* Stated goal
Copy out the part that opens with the line containing "The height and width of the screenshot is (368, 669)." and closes with the line containing "pyautogui.click(x=10, y=29)", replacing "SMA 200" with "SMA 50" and leaving everything else unchanged.

(Entries from a pointing dataset)
* Begin *

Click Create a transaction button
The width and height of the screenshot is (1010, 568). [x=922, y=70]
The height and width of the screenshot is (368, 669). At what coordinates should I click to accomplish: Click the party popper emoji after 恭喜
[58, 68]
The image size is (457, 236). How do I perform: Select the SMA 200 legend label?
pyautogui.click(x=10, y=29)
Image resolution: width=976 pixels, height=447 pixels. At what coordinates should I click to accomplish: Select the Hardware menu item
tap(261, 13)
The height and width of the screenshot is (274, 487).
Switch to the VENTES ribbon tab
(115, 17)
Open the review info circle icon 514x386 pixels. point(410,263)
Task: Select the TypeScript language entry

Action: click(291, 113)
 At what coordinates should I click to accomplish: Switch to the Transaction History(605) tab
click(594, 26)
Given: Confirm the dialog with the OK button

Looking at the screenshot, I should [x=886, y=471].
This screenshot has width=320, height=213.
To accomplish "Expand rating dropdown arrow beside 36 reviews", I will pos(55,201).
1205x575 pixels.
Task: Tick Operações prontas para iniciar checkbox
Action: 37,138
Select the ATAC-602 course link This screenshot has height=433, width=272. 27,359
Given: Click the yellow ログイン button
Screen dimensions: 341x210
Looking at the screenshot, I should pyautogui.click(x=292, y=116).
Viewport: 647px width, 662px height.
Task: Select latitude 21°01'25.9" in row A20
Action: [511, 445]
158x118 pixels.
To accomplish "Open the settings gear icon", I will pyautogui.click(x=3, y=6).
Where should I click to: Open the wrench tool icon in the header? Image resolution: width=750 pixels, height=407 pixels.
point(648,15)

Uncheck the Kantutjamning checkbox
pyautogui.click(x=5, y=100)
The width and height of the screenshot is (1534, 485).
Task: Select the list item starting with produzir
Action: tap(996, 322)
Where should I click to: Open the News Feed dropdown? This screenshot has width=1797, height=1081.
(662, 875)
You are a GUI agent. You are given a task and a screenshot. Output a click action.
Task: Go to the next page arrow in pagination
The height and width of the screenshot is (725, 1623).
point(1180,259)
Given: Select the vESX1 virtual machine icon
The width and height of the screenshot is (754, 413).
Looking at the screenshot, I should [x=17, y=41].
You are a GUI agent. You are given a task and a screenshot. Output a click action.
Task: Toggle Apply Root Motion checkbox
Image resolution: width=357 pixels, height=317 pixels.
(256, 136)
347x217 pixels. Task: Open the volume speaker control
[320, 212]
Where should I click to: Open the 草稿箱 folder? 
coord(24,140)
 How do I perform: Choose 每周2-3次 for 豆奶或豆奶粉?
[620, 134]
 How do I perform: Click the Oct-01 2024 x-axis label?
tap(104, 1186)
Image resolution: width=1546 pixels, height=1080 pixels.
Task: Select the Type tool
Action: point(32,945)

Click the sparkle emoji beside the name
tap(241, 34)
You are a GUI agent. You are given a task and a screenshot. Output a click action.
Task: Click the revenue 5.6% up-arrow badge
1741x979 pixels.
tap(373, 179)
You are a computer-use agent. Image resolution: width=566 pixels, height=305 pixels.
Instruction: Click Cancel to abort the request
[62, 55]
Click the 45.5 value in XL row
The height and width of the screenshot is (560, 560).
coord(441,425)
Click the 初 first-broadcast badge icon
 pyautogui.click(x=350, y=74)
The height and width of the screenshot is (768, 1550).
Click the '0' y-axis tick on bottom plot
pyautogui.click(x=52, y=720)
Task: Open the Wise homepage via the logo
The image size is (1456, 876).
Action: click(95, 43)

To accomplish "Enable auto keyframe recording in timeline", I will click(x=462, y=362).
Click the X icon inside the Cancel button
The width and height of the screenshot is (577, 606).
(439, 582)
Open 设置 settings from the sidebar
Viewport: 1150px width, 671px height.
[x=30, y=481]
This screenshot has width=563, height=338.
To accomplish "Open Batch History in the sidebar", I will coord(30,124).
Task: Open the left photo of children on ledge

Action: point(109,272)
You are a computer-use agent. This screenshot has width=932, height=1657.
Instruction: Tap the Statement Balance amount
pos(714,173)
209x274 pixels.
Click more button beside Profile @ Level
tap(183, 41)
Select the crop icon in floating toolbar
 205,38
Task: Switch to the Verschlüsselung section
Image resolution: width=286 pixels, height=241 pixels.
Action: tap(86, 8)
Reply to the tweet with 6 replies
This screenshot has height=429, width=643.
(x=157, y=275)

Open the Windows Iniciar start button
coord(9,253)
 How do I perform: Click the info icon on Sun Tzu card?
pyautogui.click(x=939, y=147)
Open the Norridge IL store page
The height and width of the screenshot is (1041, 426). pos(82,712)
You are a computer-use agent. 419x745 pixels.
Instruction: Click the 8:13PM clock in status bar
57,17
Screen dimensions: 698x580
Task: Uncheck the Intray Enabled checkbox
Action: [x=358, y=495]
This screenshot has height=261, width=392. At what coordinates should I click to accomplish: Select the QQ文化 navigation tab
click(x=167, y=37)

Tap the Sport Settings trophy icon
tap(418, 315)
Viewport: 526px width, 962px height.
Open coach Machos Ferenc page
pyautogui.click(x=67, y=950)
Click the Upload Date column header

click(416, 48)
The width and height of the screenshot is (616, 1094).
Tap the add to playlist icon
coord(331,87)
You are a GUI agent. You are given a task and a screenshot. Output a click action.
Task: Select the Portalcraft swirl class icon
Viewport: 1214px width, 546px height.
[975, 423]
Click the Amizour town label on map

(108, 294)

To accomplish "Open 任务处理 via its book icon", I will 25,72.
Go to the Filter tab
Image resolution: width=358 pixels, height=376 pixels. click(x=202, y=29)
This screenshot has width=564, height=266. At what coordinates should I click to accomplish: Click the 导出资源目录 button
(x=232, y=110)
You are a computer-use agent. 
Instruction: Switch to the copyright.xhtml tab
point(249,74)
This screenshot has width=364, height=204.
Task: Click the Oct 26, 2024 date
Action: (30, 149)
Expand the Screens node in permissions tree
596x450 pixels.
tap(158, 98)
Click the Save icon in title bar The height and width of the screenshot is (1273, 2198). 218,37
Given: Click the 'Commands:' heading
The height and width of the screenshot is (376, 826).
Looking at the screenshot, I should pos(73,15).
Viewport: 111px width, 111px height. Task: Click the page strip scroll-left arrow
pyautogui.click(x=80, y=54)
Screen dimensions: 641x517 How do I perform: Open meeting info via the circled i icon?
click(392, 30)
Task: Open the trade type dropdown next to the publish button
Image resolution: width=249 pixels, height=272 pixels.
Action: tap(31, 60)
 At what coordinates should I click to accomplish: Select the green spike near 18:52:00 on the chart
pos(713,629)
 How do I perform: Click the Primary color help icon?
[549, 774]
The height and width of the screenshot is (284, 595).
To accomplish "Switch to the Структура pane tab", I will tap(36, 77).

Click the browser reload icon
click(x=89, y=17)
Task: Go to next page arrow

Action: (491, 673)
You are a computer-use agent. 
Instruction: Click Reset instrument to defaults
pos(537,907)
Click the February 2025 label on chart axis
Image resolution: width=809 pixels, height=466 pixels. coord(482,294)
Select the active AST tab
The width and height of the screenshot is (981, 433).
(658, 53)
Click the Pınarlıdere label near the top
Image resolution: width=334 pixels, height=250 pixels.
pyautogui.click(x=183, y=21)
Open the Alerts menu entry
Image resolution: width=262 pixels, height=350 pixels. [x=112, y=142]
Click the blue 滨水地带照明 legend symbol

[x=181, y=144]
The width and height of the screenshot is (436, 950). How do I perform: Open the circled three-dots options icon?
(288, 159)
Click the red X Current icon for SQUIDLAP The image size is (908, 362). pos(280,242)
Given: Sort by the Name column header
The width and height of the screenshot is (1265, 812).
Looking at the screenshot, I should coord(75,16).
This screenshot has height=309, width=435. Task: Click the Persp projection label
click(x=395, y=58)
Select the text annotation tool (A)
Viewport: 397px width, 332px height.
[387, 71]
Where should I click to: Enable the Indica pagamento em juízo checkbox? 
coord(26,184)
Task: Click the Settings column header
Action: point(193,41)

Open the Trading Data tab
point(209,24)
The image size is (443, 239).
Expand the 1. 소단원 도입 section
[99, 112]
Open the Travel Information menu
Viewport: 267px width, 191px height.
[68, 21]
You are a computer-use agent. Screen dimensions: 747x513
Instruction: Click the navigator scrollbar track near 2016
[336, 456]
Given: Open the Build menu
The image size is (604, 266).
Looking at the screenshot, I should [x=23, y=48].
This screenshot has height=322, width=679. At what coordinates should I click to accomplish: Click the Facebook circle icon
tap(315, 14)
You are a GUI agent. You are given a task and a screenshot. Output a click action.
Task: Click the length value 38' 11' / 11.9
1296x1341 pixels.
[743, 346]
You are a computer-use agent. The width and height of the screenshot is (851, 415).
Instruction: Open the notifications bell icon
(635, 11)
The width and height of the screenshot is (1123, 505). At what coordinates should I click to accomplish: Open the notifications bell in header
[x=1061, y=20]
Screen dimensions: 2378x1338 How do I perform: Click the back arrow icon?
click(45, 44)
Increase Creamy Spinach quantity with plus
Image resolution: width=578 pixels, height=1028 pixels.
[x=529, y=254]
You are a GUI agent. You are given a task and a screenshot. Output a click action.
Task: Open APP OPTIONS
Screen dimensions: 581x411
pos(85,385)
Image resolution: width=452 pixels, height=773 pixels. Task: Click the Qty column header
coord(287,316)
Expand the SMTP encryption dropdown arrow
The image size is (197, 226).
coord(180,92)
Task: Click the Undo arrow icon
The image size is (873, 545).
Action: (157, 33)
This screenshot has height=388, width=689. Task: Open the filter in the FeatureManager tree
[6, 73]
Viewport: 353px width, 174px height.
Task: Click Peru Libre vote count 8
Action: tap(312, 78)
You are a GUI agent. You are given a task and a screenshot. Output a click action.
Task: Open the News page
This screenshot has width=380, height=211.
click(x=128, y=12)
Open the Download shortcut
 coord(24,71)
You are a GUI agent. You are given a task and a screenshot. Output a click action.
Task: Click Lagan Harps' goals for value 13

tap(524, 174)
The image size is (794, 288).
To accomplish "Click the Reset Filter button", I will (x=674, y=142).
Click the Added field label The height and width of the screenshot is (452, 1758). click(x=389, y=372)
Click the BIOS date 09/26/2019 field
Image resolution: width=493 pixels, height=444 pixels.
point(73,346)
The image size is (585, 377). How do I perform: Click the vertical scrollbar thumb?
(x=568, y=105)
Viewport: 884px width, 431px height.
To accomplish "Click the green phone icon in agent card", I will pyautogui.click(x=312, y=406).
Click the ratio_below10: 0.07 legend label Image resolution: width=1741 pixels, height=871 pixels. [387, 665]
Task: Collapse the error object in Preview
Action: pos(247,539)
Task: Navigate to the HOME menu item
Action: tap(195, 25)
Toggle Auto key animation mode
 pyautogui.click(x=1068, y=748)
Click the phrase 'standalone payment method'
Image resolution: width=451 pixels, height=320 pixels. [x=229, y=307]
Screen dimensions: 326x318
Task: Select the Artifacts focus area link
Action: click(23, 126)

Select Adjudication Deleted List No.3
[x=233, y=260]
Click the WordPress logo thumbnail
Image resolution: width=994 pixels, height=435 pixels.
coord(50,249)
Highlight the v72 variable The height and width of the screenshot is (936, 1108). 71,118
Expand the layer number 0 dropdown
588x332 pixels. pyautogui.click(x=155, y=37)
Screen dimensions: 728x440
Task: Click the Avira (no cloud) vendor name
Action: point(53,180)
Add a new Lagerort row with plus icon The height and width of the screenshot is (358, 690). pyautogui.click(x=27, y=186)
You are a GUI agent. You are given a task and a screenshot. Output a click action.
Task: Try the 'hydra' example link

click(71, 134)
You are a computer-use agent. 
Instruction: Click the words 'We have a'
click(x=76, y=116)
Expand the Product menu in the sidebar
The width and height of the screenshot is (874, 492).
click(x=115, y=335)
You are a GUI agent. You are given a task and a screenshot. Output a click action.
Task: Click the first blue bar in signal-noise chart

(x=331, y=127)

* End *

* Result of this exercise
The height and width of the screenshot is (368, 669). At what coordinates should I click to accomplish: Click the party popper emoji after 恭喜
[58, 68]
The image size is (457, 236). How do I perform: Select the SMA 50 legend label?
pyautogui.click(x=10, y=29)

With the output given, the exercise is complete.